**** Entries ****

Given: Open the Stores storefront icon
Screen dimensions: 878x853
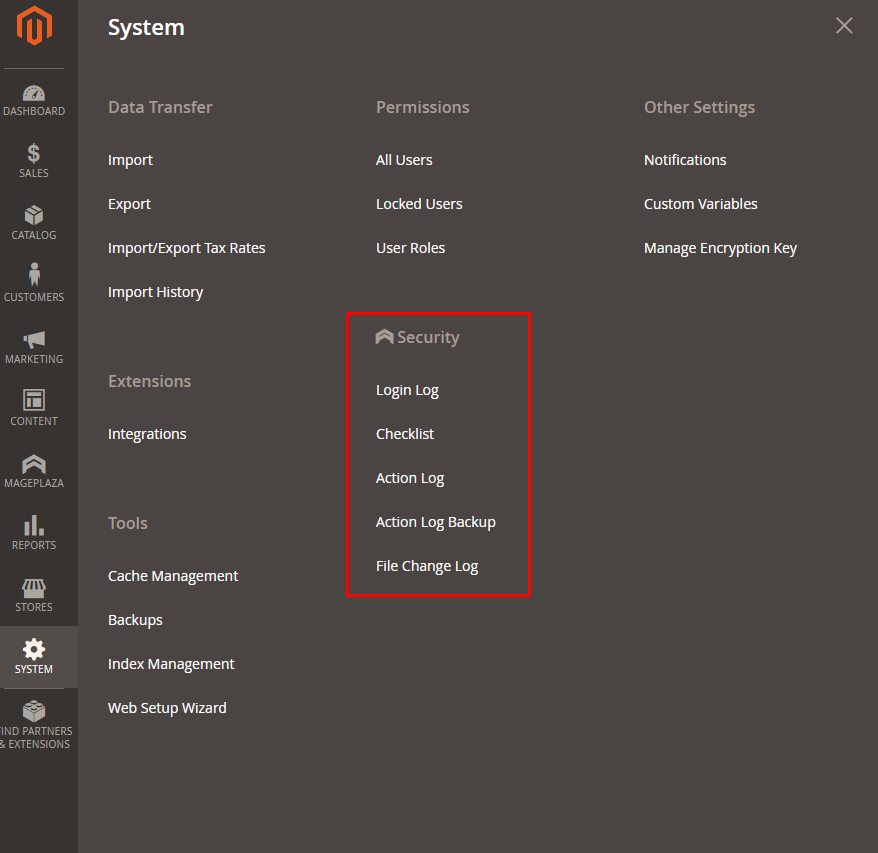Looking at the screenshot, I should coord(34,588).
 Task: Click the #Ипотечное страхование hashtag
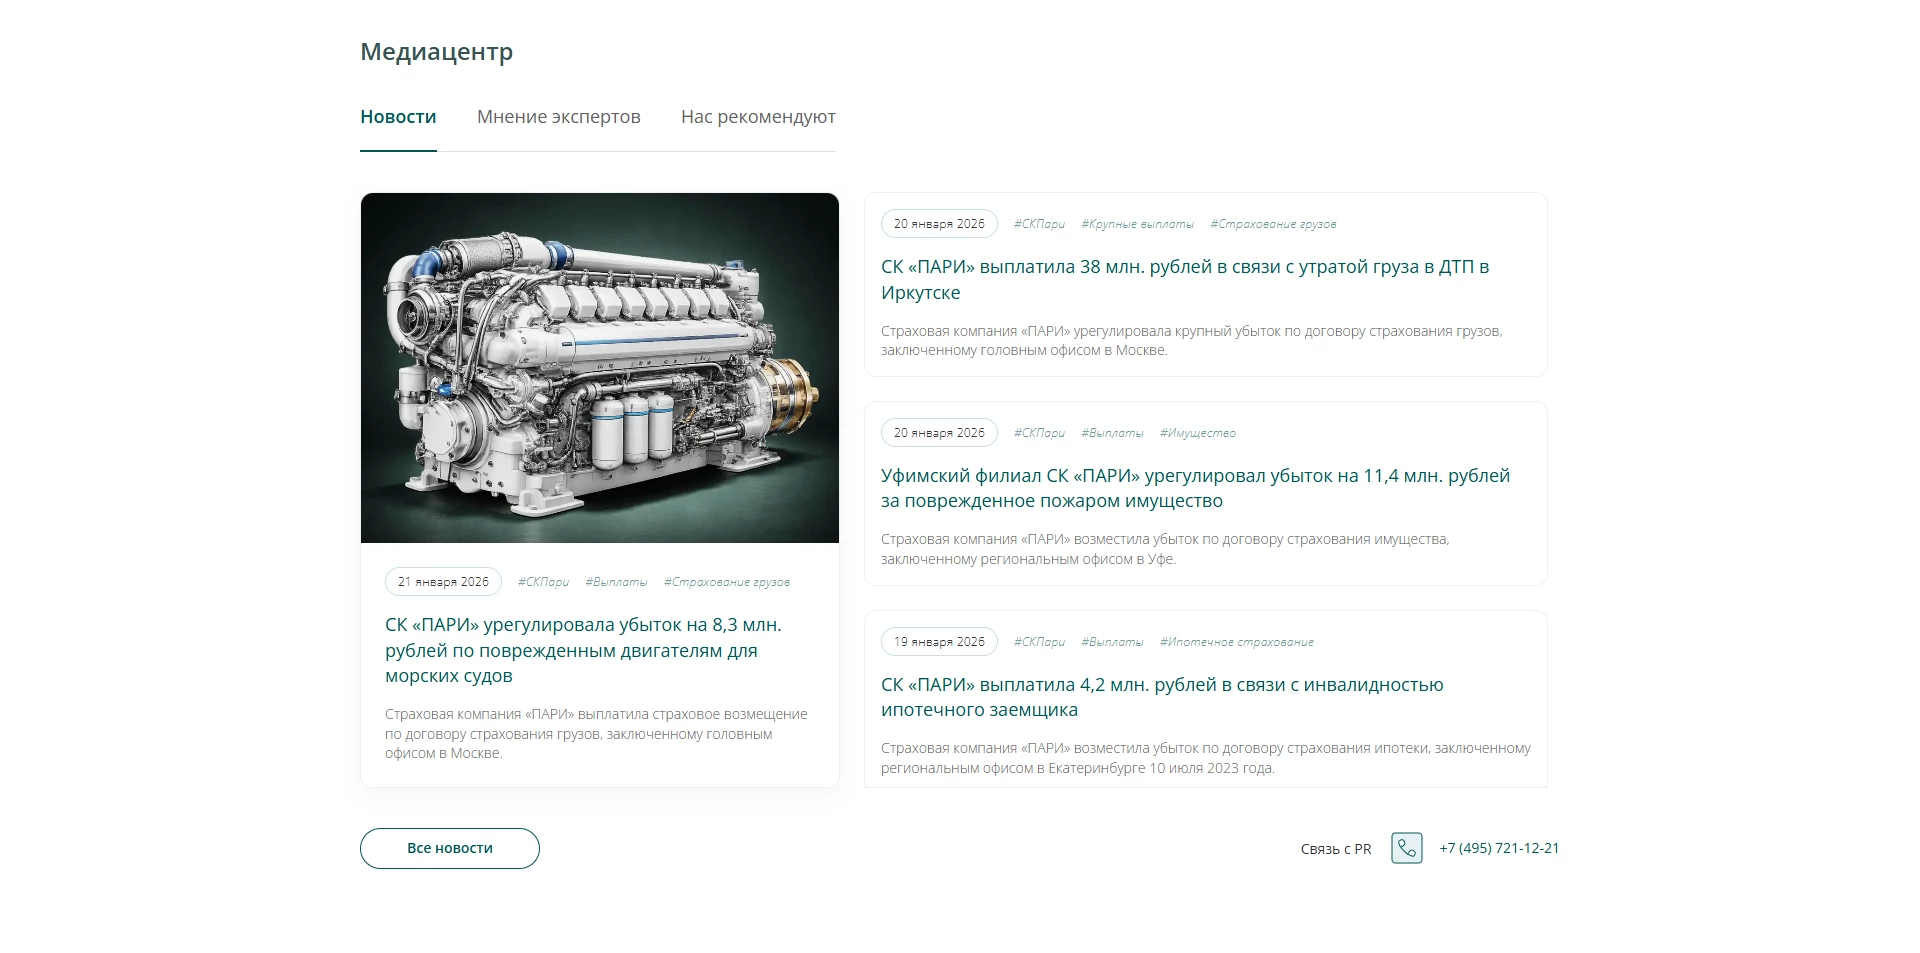pyautogui.click(x=1236, y=642)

****

#### Problem to solve:
Edit the data above by replacing "storefront icon" with "storefront button" and keeping everything else unchanged. Leave the pictures out of your answer.

#### Reply to the exercise:
Given: Open the Stores storefront button
Screen dimensions: 878x853
Looking at the screenshot, I should coord(34,588).
 Task: Click the #Ипотечное страхование hashtag
pyautogui.click(x=1236, y=642)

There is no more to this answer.